→ **What needs to be done**
In the listing that follows, how many lines contain the string "opens"? Provide only the number.

**********

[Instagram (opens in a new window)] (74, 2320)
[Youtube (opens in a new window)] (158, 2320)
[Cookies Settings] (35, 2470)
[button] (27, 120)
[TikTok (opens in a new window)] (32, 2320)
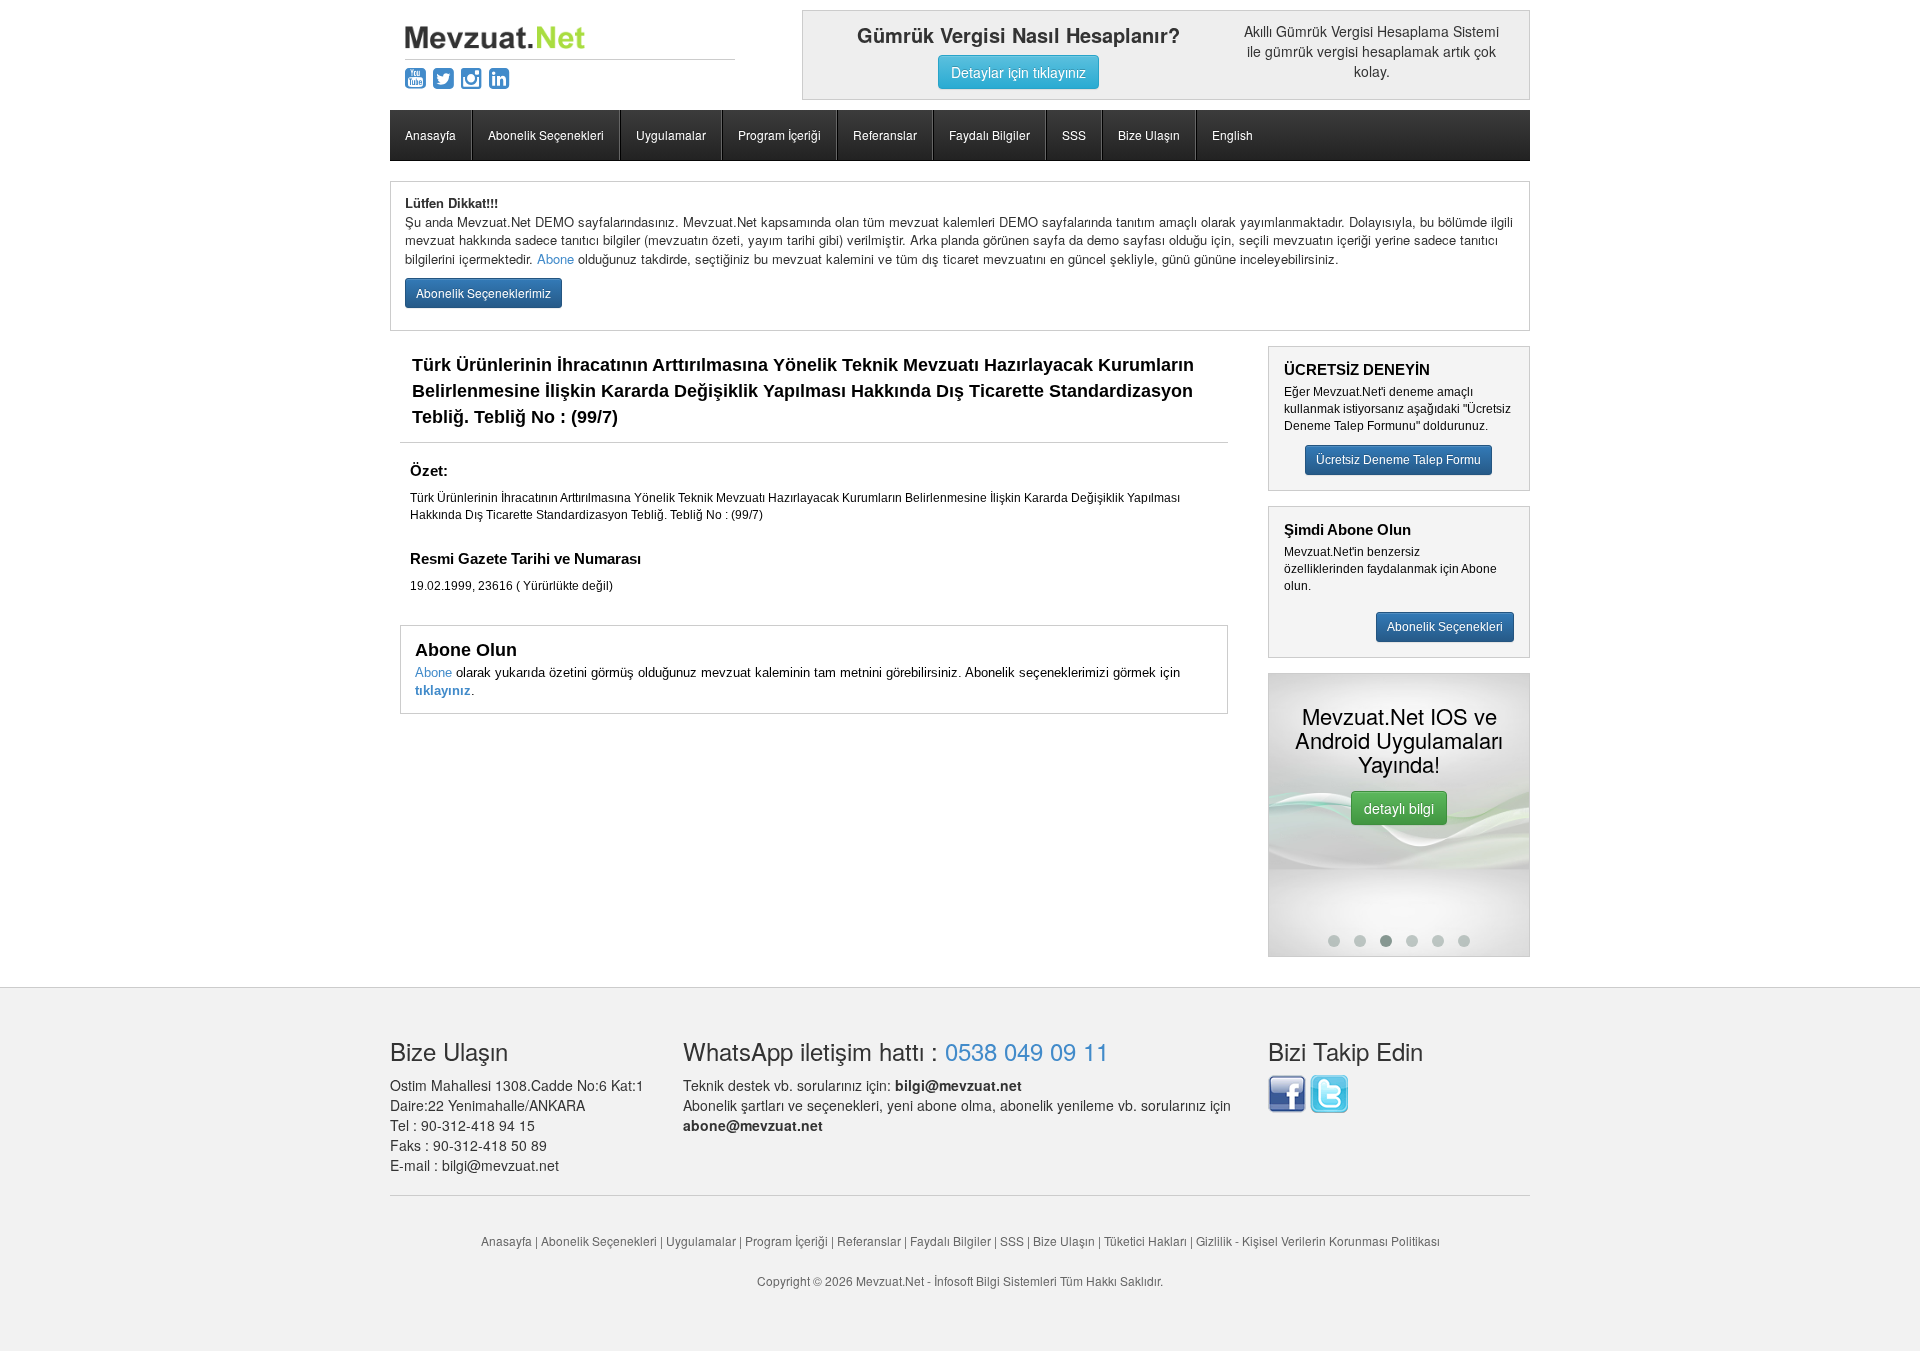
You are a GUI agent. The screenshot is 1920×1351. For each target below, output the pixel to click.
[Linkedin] (499, 76)
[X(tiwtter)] (443, 76)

**********

→ **Worked solution**
3